─── GIVEN DATA ───

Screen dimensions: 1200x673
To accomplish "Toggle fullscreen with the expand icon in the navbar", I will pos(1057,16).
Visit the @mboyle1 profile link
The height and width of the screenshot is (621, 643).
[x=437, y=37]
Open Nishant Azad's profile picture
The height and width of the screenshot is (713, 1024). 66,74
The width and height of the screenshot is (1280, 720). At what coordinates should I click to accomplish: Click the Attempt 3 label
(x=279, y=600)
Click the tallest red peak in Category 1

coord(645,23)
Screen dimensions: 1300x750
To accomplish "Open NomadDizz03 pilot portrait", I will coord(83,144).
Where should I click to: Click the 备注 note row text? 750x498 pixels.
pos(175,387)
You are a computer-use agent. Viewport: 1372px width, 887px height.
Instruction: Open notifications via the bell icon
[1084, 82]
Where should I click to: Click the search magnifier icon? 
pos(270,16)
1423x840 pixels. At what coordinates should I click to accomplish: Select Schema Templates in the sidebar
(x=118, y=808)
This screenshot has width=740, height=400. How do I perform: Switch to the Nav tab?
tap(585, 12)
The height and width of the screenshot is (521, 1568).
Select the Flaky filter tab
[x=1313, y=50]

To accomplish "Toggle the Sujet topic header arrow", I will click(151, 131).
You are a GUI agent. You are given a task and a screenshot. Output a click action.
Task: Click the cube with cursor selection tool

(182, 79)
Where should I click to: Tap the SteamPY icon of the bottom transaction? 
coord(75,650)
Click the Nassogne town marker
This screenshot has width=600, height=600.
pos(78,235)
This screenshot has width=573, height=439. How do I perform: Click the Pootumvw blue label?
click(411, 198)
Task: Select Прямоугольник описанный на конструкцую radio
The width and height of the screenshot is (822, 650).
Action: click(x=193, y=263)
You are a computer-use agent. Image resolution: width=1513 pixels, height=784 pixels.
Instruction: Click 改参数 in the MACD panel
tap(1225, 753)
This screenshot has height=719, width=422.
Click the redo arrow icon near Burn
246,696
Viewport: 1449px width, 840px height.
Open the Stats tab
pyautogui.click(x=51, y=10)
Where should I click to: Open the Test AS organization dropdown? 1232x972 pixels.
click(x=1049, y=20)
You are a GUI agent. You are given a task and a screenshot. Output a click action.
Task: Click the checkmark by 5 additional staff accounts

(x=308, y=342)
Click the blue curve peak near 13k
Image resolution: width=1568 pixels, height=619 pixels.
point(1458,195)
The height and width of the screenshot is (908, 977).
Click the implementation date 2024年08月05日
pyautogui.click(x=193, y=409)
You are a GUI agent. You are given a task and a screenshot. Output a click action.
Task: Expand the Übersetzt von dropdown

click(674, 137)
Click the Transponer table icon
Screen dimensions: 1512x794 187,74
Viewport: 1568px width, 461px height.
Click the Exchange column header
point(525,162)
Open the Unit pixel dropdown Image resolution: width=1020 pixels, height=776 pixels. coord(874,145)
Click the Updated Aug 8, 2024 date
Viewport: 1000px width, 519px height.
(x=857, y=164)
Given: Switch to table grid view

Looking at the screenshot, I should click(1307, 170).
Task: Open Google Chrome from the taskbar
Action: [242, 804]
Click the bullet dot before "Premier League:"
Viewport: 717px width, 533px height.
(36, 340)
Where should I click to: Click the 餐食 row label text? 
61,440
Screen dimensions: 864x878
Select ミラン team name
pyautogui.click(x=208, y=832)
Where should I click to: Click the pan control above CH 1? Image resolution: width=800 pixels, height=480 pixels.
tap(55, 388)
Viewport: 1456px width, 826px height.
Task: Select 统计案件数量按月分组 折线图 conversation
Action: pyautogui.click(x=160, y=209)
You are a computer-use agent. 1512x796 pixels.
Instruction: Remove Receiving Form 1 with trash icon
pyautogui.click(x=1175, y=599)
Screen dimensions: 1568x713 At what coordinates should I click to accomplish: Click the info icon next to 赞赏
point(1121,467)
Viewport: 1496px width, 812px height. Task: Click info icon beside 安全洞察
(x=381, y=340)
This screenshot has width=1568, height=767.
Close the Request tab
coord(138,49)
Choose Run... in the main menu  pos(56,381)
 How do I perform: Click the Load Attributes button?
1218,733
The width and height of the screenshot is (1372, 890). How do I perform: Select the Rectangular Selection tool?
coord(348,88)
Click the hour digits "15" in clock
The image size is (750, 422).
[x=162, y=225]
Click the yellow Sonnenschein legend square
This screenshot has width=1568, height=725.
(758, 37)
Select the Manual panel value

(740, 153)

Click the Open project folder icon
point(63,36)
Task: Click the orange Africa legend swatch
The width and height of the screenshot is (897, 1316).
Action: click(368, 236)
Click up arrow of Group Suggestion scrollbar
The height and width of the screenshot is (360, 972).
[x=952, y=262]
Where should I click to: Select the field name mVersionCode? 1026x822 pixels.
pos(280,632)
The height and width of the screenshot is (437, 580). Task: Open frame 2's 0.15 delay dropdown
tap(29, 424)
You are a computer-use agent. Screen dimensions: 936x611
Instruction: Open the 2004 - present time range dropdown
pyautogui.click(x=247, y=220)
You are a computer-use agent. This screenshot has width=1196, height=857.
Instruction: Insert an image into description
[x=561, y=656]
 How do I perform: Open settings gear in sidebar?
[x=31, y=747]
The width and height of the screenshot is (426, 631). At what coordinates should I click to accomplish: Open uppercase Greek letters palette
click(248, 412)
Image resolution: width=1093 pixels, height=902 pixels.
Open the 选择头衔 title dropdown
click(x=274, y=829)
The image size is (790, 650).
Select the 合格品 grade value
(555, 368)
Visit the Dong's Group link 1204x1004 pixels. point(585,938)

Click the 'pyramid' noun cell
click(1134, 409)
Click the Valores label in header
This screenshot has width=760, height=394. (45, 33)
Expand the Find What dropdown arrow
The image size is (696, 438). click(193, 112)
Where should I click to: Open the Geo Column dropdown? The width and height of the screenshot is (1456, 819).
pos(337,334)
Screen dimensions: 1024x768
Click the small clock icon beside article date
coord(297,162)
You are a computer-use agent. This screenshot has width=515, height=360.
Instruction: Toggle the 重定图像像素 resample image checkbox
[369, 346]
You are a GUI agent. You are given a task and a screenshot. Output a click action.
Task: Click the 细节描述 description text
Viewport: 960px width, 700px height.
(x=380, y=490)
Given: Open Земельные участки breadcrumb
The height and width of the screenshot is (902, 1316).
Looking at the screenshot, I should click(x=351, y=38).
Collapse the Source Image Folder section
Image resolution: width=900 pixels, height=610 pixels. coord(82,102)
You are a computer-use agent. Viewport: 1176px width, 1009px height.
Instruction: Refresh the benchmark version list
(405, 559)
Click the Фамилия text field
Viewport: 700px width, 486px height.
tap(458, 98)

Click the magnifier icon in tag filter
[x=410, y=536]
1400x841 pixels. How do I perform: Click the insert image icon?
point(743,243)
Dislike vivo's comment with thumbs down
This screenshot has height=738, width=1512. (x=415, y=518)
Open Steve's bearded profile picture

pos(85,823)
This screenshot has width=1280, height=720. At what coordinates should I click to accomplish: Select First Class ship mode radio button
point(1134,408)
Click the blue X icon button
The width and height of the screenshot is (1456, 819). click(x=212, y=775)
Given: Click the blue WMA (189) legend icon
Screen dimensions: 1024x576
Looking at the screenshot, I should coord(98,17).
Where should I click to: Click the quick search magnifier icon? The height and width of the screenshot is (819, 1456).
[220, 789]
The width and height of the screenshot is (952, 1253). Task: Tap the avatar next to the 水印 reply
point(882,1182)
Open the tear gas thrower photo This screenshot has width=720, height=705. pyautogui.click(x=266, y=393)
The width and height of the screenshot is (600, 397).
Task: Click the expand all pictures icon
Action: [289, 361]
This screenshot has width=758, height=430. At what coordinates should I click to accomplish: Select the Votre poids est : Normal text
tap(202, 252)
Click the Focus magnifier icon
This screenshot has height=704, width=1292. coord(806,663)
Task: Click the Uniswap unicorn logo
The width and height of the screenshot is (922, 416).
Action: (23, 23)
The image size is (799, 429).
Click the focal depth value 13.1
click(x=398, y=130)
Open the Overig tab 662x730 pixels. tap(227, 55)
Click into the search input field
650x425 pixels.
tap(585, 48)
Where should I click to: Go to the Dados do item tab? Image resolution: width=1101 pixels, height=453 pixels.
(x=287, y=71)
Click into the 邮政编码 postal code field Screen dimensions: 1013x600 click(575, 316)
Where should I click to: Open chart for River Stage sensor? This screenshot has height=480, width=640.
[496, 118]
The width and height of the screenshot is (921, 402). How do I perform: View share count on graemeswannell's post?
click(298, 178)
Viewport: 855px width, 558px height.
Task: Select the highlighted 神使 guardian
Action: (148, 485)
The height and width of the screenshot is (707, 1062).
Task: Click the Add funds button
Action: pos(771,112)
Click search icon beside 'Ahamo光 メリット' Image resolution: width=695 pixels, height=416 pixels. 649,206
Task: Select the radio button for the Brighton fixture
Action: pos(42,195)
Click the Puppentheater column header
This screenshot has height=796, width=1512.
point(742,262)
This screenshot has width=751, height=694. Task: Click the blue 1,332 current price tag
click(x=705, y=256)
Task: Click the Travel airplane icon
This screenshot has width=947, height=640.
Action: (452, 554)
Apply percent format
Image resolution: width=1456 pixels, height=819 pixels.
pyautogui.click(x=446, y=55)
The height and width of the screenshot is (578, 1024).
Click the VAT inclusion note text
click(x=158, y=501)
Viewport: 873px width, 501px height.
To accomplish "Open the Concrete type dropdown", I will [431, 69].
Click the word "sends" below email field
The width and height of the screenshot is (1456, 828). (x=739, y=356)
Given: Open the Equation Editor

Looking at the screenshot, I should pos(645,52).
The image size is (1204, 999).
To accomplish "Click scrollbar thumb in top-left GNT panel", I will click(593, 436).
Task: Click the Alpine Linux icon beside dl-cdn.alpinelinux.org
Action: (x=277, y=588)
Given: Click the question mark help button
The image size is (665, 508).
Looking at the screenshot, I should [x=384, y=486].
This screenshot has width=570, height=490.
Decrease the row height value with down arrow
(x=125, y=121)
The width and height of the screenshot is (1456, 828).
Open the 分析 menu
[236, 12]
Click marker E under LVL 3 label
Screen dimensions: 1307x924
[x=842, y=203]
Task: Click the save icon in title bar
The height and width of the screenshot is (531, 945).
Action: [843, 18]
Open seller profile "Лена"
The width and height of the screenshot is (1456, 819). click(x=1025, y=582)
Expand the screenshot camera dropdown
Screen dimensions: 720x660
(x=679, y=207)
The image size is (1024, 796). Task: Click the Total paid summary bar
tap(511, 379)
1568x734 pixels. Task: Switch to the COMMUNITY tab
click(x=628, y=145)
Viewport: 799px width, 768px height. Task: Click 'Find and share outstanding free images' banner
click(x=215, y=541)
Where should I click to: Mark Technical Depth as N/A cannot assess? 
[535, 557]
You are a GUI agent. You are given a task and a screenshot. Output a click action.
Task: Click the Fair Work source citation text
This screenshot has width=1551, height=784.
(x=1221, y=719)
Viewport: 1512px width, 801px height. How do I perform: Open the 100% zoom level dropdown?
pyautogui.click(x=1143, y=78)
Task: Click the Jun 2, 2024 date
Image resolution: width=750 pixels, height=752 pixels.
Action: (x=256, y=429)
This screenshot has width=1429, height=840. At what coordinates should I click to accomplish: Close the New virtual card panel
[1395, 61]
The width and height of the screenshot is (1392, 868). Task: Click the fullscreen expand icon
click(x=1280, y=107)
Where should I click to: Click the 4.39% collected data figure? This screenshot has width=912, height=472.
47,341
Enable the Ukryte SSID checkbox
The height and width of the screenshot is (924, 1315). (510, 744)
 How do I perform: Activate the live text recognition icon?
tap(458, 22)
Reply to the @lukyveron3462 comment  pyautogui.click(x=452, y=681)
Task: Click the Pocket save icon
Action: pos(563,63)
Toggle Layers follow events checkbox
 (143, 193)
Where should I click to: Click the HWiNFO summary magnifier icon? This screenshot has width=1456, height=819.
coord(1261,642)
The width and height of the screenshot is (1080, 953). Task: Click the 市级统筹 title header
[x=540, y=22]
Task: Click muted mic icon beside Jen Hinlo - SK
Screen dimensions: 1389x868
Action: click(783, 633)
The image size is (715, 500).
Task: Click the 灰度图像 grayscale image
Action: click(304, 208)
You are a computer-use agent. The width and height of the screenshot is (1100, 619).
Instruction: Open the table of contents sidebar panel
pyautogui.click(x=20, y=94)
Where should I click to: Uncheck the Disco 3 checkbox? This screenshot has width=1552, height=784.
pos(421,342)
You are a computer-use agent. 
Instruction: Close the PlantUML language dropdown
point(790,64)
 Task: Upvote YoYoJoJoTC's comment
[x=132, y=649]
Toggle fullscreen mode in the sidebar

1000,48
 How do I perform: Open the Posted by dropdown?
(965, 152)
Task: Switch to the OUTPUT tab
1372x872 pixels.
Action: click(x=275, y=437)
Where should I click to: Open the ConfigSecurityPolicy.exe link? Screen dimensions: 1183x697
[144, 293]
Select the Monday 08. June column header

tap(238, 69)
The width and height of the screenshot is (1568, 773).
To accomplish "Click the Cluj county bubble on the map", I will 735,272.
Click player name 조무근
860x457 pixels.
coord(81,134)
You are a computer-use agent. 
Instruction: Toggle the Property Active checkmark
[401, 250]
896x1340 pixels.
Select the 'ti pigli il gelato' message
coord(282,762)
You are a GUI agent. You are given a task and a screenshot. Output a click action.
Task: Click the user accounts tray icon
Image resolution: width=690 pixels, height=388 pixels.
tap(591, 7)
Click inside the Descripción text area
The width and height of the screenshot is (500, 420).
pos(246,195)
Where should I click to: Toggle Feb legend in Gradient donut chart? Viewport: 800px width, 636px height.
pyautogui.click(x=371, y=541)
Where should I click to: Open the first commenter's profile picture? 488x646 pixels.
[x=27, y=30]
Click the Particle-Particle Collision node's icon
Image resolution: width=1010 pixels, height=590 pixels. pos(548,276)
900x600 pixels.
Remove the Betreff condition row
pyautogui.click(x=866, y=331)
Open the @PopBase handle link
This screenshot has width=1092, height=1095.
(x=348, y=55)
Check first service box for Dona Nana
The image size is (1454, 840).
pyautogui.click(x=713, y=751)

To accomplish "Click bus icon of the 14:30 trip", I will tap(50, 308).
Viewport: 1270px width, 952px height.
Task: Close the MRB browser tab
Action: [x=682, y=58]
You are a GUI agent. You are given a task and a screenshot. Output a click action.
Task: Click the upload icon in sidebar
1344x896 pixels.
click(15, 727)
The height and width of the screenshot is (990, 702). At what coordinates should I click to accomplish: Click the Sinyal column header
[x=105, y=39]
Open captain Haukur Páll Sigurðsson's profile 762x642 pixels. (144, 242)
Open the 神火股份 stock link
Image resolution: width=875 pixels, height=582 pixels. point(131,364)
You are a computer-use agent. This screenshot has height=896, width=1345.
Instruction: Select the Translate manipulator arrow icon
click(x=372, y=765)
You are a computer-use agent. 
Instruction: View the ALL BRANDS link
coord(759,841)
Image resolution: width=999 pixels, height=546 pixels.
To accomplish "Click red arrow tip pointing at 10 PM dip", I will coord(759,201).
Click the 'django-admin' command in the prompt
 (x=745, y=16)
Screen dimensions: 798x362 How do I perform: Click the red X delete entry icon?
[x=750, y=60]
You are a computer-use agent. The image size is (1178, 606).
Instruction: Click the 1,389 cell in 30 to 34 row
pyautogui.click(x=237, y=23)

───

**THE REQUEST**
Copy the records verbatim, starting with the line that contains "Select the Monday 08. June column header" and going on through the line that contains "coord(282,762)", both included.

**THE RESPONSE**
Select the Monday 08. June column header

tap(238, 69)
The width and height of the screenshot is (1568, 773).
To accomplish "Click the Cluj county bubble on the map", I will 735,272.
Click player name 조무근
860x457 pixels.
coord(81,134)
You are a computer-use agent. 
Instruction: Toggle the Property Active checkmark
[401, 250]
896x1340 pixels.
Select the 'ti pigli il gelato' message
coord(282,762)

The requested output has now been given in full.